Sorular ve Görevler =
a: Almanya'nın Türkiye'yi dinlemesiyle ilgili yazıya göre Alman Dış İstihbarat Örgütü Türkiye'yi hangi yıldan beri dinlemektedir?
b: Almanya'nın Türkiye'yi dinlemesiyle ilgili yazıdan "Almanya yıllardan beri" sözleriyle başlayıp "sözlerini hatırlatmamız lazım." sözlerine kadar giden kısmı hiç değiştirmeden yazdırın.
c: Almanya'nın Türkiye'yi dinlemesiyle ilgili yazıda başka bir hassas konu olarak sayılan eylemlerin hepsini sıralayın.

Metin Parçası =
════════════════════

Geçen ekim ayında ABD Ulusal Güvenlik Kurumu’nun (NSA) Almanya’yı “dinlediği” açığa vurulduğunda, Şansölye Angela Merkel tepkisini “dostlar arasında casusluk olmaz” ifadesiyle göstermişti.
Gelin görün ki şimdi Alman Dış İstihbarat Örgütü’nün (BND) 2009’dan itibaren Türkiye’yi dinlemekte olduğu ortaya çıkmış bulunuyor.
Almanya yıllardan beri Türkiye’de “dost ve müttefik” bir ülke olarak tanımlanır. Diğer birçok NATO partneri gibi...
Ne var ki, “Türkiye’yi dinleme skandalı”nın ortaya çıkması üzerine “Franfurter Allgemeine” gazetesinin görüştüğü bir hükümet yetkilisi, Türkiye’nin sadece bir “müttefik” olduğunu, ama bir “dost” kategorisine girmediğini söyledi. Dolayısıyla bu “mantığa” göre Almanya’nın Türkiye’yi dinlemesi normal!
Umarız bu “hükümet kaynağı”nın gazeteye söyledikleri, Alman devletinin resmi politikasını yansıtmıyor ve Merkel yönetimi Türkiye’yi hâlâ “dost” sayıyor.
Eğer öyle ise, kendisine ABD’ye karşı söylediği “dostlar birbirlerini dinlemez” tarzındaki sözlerini hatırlatmamız lazım.
Şansölye buna ne cevap verir bilmiyoruz. Ama Berlin’de bir yetkilinin yaptıklarını haklı göstermek için Türkiye’nin “dost ülke” sayılmadığını söylemesi, çok daha vahim bir gaf olmuştur. Bu sorumsuz ifadenin ilişkilere etkisi skandalın Türk kamuoyunda yarattığı şoku ve öfkeyi daha da arttıracaktır.
* * *
Alman basınında yayınlanan yazılara göre, Alman istihbarat teşkilatının Hükümet’in talimatıyla Türkiye’yi elektronik cihazlar ve diğer enstrümanlarla yakın takibe almasının çeşitli nedenleri var. Türkiye, Almanya için çok önemli bir ülke. Güvenlik açısından Almanya’daki (PKK’den radikal sola kadar) Türk örgüt ve derneklerinin faaliyetlerini yakından izlemek ihtiyacı her zaman duyulmuştur. Diğer hassas bir konu da Türkiye’nin Suriye ve Irak sınırlarındaki hareketler, cihatçı grupların faaliyeti, kaçakçılık, göç ve terör gibi eylemlerdir. Ankara’nın bu kritik bölgedeki politikaları, Alman istihbaratçılarının yakından izlemek lüzumu duydukları konular arasındadır.

════════════════════

Sağlanan Veriler =
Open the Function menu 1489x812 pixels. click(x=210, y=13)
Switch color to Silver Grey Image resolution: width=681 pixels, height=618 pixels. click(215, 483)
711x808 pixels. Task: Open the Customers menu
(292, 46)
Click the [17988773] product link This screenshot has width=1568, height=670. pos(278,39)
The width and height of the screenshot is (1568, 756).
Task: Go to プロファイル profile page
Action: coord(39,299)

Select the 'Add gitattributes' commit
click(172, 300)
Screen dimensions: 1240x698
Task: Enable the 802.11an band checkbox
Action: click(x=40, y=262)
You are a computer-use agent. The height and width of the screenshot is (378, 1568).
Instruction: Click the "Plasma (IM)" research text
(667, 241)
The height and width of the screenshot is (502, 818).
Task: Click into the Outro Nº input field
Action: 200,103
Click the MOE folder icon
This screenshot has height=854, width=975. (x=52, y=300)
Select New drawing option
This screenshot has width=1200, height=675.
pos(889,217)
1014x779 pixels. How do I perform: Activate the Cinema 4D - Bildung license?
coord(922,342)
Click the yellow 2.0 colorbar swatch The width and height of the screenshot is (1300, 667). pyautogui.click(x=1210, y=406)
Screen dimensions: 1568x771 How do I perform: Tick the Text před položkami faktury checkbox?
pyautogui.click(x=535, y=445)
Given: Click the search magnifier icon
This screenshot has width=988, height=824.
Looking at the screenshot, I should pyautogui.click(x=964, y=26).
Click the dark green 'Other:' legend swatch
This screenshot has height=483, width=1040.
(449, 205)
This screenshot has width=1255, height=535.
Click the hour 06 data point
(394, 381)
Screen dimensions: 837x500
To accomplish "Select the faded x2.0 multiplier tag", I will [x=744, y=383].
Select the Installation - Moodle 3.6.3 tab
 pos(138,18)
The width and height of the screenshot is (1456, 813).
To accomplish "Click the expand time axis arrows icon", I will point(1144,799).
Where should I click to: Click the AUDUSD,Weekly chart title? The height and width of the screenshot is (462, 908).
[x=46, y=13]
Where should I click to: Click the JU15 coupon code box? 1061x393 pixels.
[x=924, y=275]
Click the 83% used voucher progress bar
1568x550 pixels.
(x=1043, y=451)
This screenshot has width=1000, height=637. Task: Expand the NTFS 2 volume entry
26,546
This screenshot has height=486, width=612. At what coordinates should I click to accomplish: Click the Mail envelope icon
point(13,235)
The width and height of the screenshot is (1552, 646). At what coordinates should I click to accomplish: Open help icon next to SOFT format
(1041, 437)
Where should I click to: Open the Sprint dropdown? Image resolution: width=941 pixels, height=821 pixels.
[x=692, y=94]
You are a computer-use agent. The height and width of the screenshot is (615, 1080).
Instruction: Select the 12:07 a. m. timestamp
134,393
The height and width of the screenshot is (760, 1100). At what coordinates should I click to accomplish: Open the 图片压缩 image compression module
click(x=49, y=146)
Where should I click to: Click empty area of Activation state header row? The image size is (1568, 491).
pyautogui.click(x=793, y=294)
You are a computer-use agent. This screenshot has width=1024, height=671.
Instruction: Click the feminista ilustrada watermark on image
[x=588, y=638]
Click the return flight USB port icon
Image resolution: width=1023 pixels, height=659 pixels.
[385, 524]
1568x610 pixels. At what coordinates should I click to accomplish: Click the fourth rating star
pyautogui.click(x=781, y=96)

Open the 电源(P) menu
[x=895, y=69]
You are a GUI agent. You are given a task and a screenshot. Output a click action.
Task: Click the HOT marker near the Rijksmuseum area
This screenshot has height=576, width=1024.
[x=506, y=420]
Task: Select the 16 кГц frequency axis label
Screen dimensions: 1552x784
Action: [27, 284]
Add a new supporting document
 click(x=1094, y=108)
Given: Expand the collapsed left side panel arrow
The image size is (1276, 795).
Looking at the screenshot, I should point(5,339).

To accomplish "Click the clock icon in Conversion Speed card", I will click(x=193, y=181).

════════════════════

Çözüm Listesi =
a: 2009'dan beri.

b:
Almanya yıllardan beri Türkiye’de “dost ve müttefik” bir ülke olarak tanımlanır. Diğer birçok NATO partneri gibi...
Ne var ki, “Türkiye’yi dinleme skandalı”nın ortaya çıkması üzerine “Franfurter Allgemeine” gazetesinin görüştüğü bir hükümet yetkilisi, Türkiye’nin sadece bir “müttefik” olduğunu, ama bir “dost” kategorisine girmediğini söyledi. Dolayısıyla bu “mantığa” göre Almanya’nın Türkiye’yi dinlemesi normal!
Umarız bu “hükümet kaynağı”nın gazeteye söyledikleri, Alman devletinin resmi politikasını yansıtmıyor ve Merkel yönetimi Türkiye’yi hâlâ “dost” sayıyor.
Eğer öyle ise, kendisine ABD’ye karşı söylediği “dostlar birbirlerini dinlemez” tarzındaki sözlerini hatırlatmamız lazım.

c:
- Türkiye'nin Suriye ve Irak sınırlarındaki hareketler
- cihatçı grupların faaliyeti
- kaçakçılık
- göç
- terör